Potassium Iodide for Radiation Exposure?
With the recent tragedy of the twin natural-disasters in Japan spawning a potential nuclear catastrophe, many of us are concerned not only for the huge numbers of displaced people in Japan, but also about what nuclear fallout might reach us here at home. The news is reporting a run on potassium iodide, and exorbitant prices online. Should you be concerned about radiation levels in Seattle, and should you take potassium iodide yourself?
The first question is beyond my expertise, but I will point you to UW Weather researcher Cliff Mass, who says that there’s little risk we will be experiencing damaging levels of radiation in Seattle, to judge for yourself. At present, I personally think the everyday risks we always face are worse: from drunk and texting drivers, for example, or from the long-term health effects of eating excessive sugar and other junk food.
But as to the potassium iodide – should you take it preventively? At this point, I say no, it’s not safe.
Potassium iodide is useful in a “radiation emergency,” such as is being experienced in Japan. Nuclear fallout includes radioactive iodine. Our thyroid glands are wired such that they normally take up circulating iodine, to synthesize thyroid hormone. Iodine is generally ingested from the food we eat. (However, read below about why to avoid iodized salt.) If the majority of the pool of biochemically available iodine is radioactive, then radioactive iodine will be incorporated into thyroid hormone, and potentially stored in the body for future use. Thus, consuming temporarily high doses of non-radioactive iodine discourages this, by crowding out the radioactive iodine with normal iodine.
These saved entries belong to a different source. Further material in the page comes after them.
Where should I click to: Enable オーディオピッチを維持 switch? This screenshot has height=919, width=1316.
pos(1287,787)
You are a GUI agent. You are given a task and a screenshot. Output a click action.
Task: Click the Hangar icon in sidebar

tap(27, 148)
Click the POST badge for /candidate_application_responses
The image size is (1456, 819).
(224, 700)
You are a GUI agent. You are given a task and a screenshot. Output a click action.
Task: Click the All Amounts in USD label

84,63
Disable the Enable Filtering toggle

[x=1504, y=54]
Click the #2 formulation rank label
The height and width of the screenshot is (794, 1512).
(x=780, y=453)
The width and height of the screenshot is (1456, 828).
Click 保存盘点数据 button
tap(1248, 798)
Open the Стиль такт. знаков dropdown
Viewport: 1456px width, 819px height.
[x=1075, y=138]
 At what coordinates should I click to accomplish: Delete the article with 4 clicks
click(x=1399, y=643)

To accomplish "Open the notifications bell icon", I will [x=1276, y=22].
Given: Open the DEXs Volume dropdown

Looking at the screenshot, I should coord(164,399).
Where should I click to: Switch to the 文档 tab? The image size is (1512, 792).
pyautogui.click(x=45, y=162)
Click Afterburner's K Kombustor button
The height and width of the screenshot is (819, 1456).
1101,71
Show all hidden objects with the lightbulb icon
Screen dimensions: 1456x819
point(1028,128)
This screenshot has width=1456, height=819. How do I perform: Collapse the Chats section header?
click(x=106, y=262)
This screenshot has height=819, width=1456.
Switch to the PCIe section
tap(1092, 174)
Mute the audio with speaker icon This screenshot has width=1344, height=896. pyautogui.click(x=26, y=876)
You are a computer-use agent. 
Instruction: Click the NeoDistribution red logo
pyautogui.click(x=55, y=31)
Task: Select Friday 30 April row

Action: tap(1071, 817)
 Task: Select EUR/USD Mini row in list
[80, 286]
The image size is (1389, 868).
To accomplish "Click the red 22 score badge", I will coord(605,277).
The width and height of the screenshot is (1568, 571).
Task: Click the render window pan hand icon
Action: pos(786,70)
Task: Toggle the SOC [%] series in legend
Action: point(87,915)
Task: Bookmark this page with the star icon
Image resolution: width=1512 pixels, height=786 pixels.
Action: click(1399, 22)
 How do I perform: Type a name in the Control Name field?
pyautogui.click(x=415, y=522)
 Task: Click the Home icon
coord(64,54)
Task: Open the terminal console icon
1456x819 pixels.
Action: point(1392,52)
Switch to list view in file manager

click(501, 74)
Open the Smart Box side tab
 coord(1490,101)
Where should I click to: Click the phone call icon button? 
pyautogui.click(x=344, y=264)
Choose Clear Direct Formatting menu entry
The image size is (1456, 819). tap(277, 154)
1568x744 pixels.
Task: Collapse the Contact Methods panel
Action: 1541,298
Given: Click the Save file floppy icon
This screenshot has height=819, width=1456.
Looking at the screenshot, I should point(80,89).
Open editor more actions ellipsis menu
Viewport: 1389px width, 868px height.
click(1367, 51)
However, consuming high doses of iodine entails risk. While low doses of iodine, such as would be consumed by eating seaweed or sea salt, encourage proper thyroid function, high doses suppress the thyroid gland. In fact, pharmaceutically, potassium iodide can be used to suppress hyperactive thyroid function. [Of course, naturopathically, we aim to nourish and support weakened tissues, rather than suppressing, wherever possible.]
In all cases, with drugs as well as supplements, the question we should ask ourselves is: does the benefit of consuming this substance outweigh the risk of consuming it?
In Japan, the answer is yes: people there have a known radiation exposure, and steps to counteract it make sense. There, the risks of doing nothing (which include increased cancer risk) outweigh the risks of temporarily suppressing thyroid function.
In our present circumstances here in Seattle, in which there are (today) no measurements of increased environmental radiation, the answer is no. I recommend against taking a potentially damaging substance when there is currently no known radiation exposure to counteract.
If you want to take something to protect yourself “just in case,” there are better options. Nuclear radiation is “ionizing” – it creates free radical ions in the body – and the damage it creates is oxidative. Taking high-quality antioxidants is a safe (outside of personal allergies) option, as antioxidants are nutritive and useful in your body with or without radiation exposure, without causing some trouble along the way. Please ask me about high-quality supplement options here in my Medicinary if you are interested.
Naturally, you can eat your antioxidants on a daily basis; they are found in fruits and vegetables. Eat a wide variety, of all colors, mostly vegetables. Note that “white” counts as a color, particularly as it relates to onions, rich in the antioxidant quercetin, and garlic, which stimulates detoxification pathways in the liver.
In addition, a colleague sent a note to her mailing list today advising that there is evidence of radioprotective effects of miso. [Note: always consume only organic soy products, because non-organic sources are generally genetically modified.] In the interest of saving space, if you’re interested in the research reference, contact me at www.lumina-health.com, and I will send it to you.
Last, a quick explanation of my comment above, about avoiding iodized salt. While iodization of salt may once have been important in reducing the incidence of iodine-deficiency goiters among inland peoples, this is not generally a concern in the context of coastal populations eating a reasonable diet. And the problem returns to that risk/benefit analysis discussed above: it has been found more recently that iodized salt increases the incidence of autoimmune thyroid disease. Since it’s easy to eliminate the risk of iodine deficiency by consuming sea salt and seaweed harvested from clean sources (which offer you the additional benefit of ingesting other trace minerals at the same time), there is no good reason to increase the risk of autoimmune thyroid disease by consuming iodized salt.